Ok guys, it's time for another caption contest. This week I want you to come up with the best replacement dialogue for this panel:
Everyone can have a maximum of 3 entries, entries must be in by next Wednesday (July 18th) and All Entries Must Be PG-13
Say…
My head is too big for my body and yours is too small. We should switch.
If you look at my crotch one more time so help me god!
Dis you just grab my ass?
Only YOU can prevent forrest fires
Ladies and Gentlemen! THIS man is responsible for hiring an artist that makes me look like I’ve got Anorexia!
1. Wait, I have a premonition that they’ll play “Dust in the Wind” when I die…
2. Stop! Collaborate and Listen.
3. Say, isn’t it great that no one recognizes voices in the Marvel Universe?

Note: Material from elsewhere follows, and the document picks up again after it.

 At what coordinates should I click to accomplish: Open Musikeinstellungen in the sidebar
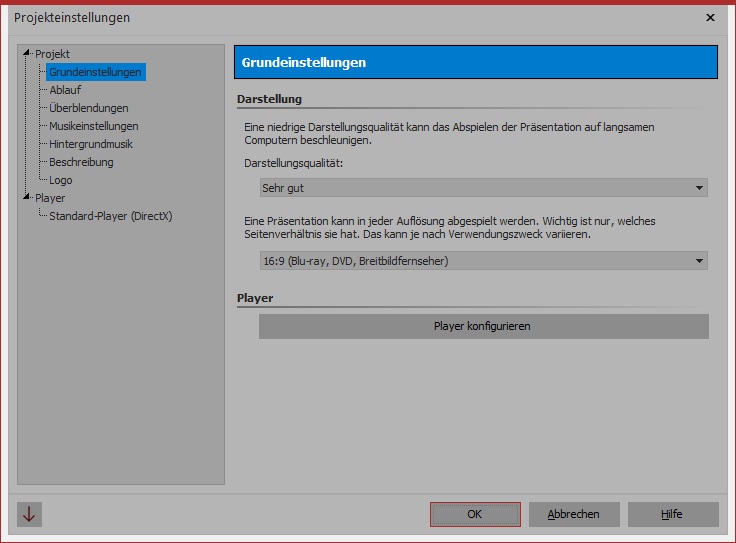[93, 126]
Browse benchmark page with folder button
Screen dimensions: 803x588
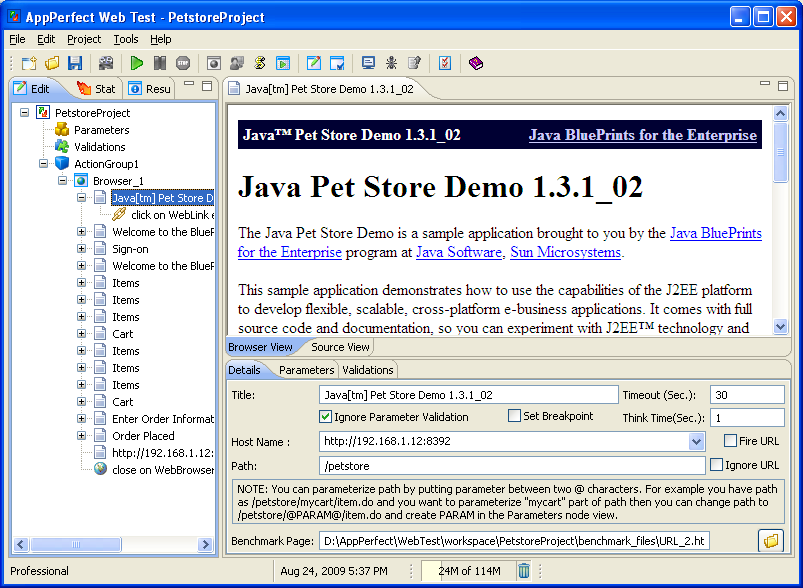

Hey, did ya know that this guy right here harasses teenagers for a living?
1) Hey! I’m supposed to be Spider-Man, not Stick Insect-Man!
2) Does this look like the face of unbiased reporting to you?
You… Me!
In the Cash Cab… NOW!
I dare you!
To tell me that the “New 52” was a successful reboot of the DC Universe.
1. (Triple J!) (Your cologne is why I wear a gas mask under my Spidey mask!)
2. (Sooo…!) (Tell me what you want – What you really, really want..?)
3. (YOU!) (Thank you for always boosting my social media scores, sir!)
Wait… I thought you were Commissioner Gordon.
RobM… Subtle Hint: Commissioner Gordon doesn’t work in the same City as the Daily Bugle… or even the same Universe! 😀
Wait.
Can I just… you got this boogie that’s driving me crazy
1)
No!
I will NOT do an ad for uncle ben’s rice.
2)
I…
AM GROOT!
3)
You…
Look UGLY without a pornstache.
That doesn’t invalidate the entry, any more than it would invalidate the one referencing New52!
1. NO! S-P-iiiiiiiiiiiii . . . !
2. You moron . . . If I was a BAD GUY, I’d have KILLED you for writing those LIES!
3. ONE! . . . IS THE LOOOONELIEST NUMBER THAT YOU’LL EVER DOOOOOOO!
3) Hey! Aren’t you James Gordon, Commissioner of the Gotham City Police Department?